I remember in 2013, when Assad deployed a chemical weapon that killed an unfathomable amount of Syrians in a matter of minutes. I cried more at that horror than any other – seeing all those dead bodies – free from any blood stains and perfectly intact apart from the yellow hue that shrouded their faces frozen in terror. All they had done to ensure their own deaths was to breathe.
Yes, Mr. President, they dared to breathe after your predecessor declared that any use of chemical weapons constituted crossing a red line. We took this to heart; we thought that this atrocity would finally elicit meaningful action from the U.S. and the international community to finally eradicate this 21st century monster.
Unfortunately, Mr. President Trump, the red line turned out to be drawn in blood, and we collectively lost all trust in the U.S. and international community. The world's inaction taught Assad that no one would stop him, so he continued to use chemical weapons with impunity.
In 2015, Assad brought the Russians in to fight alongside his armed forces and this decision, by far, turned the military table in his favor. The relatively weak Assad army was now empowered to slaughter even more Syrians.
This so-called civil war was no longer a family affair – we were being killed by non-Syrian actors – countries and militias that had nothing to do with us. The Syrian conflict turned into a proxy war. Then, and only then, the U.S.-led international coalition decided to join the war by targeting ISIS, and leaving Assad to act as he pleased.
My friends and I founded “Raqqa is Being Slaughtered Silently” – the first organization to report from inside ISIS territories. We wanted to fight terror with truth, and because of this, everyone affiliated with the organization became targeted by ISIS for extermination.
But while it’s true that I suffered more at the hands of ISIS than any other group, I need to tell you something very important: Assad’s regime is far more brutal than ISIS.
Mr. President, some 95 percent of the Syrians who have been killed in Syria were killed by Assad; his warplanes, his missiles, his chemical weapons. Not ISIS. ISIS was a nightmare for the Syrian people – this is beyond debate.
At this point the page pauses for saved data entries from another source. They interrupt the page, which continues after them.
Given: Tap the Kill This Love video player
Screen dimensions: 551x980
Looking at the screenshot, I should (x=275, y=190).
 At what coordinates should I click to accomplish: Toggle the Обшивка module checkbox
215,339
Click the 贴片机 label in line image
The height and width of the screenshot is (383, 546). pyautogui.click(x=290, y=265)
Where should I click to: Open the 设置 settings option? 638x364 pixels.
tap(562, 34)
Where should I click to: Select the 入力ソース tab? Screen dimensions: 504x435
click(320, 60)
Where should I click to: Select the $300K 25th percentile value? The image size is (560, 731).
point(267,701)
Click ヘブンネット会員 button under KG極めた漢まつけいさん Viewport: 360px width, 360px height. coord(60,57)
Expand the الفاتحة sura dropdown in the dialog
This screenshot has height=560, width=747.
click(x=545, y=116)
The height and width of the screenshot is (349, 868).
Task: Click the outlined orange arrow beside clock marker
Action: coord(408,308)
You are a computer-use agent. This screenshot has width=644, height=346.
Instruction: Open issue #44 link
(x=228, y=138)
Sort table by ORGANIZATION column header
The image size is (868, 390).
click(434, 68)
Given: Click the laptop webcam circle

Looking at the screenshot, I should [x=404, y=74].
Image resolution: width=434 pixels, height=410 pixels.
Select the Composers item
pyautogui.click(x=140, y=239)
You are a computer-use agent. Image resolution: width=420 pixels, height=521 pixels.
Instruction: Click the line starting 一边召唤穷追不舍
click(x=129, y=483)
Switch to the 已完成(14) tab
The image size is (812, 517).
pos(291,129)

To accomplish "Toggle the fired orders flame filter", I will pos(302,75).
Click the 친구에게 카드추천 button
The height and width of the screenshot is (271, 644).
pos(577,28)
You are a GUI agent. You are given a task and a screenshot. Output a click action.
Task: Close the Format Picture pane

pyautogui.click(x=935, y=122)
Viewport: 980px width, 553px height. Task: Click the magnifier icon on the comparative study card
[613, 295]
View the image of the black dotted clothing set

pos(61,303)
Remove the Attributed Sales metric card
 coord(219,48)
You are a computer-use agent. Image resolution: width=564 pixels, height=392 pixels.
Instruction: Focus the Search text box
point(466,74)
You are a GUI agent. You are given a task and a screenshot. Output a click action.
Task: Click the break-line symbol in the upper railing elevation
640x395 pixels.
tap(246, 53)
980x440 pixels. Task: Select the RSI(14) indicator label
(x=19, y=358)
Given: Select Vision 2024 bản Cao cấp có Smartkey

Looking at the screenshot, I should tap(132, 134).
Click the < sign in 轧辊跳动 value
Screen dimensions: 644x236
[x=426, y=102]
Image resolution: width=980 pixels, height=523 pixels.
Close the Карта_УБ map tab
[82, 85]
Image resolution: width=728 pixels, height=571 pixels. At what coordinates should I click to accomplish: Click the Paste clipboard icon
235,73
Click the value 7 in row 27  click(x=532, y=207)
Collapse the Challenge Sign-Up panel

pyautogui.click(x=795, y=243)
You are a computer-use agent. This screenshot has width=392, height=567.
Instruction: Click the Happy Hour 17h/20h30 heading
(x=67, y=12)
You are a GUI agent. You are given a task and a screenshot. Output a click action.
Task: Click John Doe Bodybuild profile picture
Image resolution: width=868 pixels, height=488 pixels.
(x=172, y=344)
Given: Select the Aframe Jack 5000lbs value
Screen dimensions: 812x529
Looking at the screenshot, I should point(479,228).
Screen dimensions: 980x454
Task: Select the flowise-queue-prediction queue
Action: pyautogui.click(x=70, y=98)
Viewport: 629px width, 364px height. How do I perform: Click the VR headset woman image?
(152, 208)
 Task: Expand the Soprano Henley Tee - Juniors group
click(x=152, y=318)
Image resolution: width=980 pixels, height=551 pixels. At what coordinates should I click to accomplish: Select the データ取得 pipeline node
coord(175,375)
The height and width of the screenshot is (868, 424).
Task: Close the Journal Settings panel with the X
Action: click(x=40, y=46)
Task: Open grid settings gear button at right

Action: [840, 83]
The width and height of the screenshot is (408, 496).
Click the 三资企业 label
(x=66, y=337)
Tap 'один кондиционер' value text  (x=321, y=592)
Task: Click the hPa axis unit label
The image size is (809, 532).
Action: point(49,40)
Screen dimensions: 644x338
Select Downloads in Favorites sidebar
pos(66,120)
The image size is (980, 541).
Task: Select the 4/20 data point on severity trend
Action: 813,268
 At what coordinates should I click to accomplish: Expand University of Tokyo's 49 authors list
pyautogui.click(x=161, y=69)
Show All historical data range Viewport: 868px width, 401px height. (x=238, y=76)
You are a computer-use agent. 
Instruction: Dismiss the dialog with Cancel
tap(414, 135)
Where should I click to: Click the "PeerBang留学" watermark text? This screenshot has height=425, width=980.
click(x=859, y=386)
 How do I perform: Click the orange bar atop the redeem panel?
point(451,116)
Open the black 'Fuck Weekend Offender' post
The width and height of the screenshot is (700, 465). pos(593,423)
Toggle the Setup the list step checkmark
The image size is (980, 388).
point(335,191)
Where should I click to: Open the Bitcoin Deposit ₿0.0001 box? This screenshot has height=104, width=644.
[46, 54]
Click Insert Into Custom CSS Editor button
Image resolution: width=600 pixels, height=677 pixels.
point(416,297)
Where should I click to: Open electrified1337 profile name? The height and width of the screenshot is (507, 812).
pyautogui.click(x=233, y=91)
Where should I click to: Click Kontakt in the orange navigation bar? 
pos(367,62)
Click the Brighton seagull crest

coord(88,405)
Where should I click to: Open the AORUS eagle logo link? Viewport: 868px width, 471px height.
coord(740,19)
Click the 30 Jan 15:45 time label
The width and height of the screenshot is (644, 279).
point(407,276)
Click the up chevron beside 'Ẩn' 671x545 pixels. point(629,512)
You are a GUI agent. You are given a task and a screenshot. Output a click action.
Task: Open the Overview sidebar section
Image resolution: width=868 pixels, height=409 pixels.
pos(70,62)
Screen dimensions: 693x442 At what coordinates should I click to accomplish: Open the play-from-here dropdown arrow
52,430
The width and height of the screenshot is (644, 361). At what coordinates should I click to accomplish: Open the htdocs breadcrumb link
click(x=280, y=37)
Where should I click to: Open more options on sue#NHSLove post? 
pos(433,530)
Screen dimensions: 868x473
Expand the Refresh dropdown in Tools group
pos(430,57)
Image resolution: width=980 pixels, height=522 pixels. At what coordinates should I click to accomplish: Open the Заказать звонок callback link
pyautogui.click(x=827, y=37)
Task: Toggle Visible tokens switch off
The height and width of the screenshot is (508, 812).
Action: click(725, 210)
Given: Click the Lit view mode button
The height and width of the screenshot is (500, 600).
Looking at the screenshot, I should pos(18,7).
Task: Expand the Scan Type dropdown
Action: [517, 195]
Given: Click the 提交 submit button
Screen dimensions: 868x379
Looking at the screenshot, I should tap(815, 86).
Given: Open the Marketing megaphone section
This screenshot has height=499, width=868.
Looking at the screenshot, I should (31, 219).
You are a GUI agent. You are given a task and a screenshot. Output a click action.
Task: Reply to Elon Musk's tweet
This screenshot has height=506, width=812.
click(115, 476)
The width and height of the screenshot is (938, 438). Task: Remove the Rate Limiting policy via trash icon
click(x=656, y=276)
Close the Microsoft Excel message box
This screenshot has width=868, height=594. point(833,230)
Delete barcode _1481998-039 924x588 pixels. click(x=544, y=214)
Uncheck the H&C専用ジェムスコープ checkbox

But you, the world – you all decided to fight ISIS and forgot about Assad.
In 2014, I was forced to leave Raqqa and flee to Turkey after ISIS came to my house to arrest me. After that, I moved to Germany and began to travel the world trying to bring attention to my country and my cause.
I pray that you will continue working with France and Great Britain and the rest of the free world until Assad is finally defeated once and for all.